§ Work instructions:
The copy you return should hold every record below word for word and no images.

§ Material supplied:
──────────
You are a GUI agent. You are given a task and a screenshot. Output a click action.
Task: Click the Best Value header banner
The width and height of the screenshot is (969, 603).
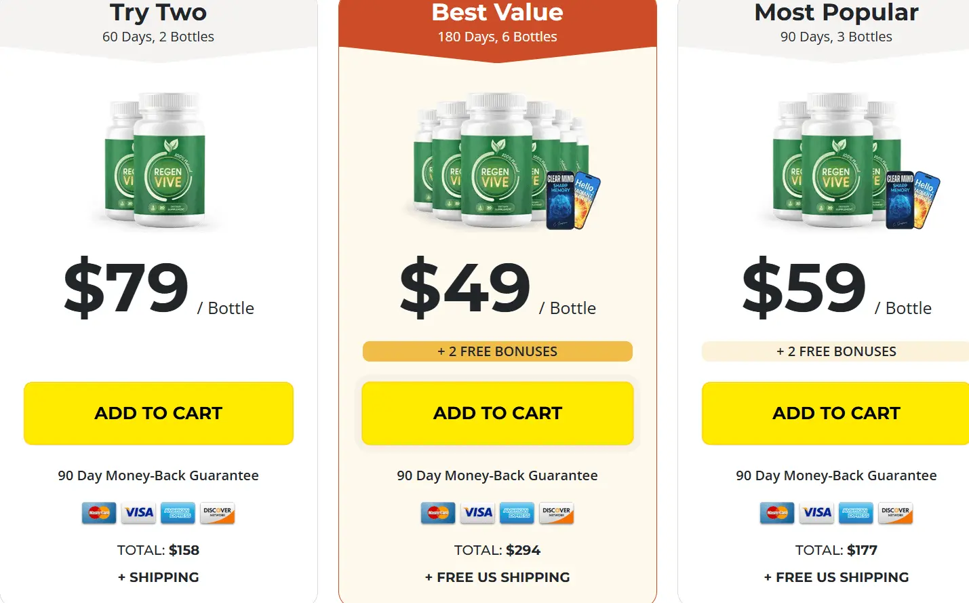(x=498, y=27)
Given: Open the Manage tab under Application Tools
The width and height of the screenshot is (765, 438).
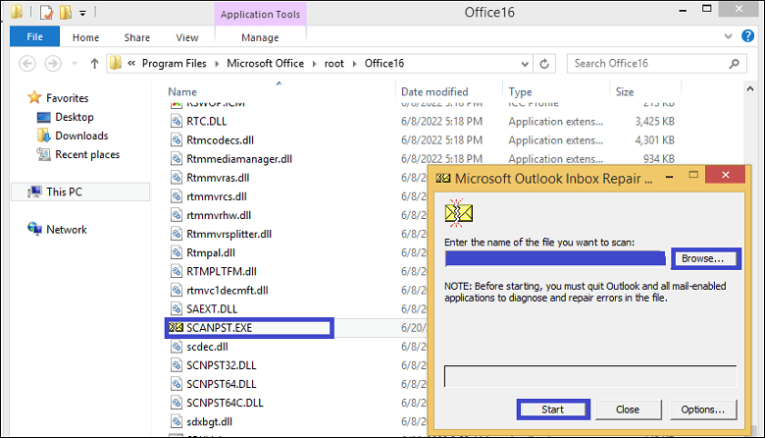Looking at the screenshot, I should 260,37.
──────────
§ Result of the exercise:
You are a GUI agent. You are given a task and a screenshot. Output a click action.
Task: Click the Best Value header banner
The width and height of the screenshot is (969, 603).
(x=498, y=27)
Given: Open the Manage tab under Application Tools
The width and height of the screenshot is (765, 438).
Looking at the screenshot, I should 260,37.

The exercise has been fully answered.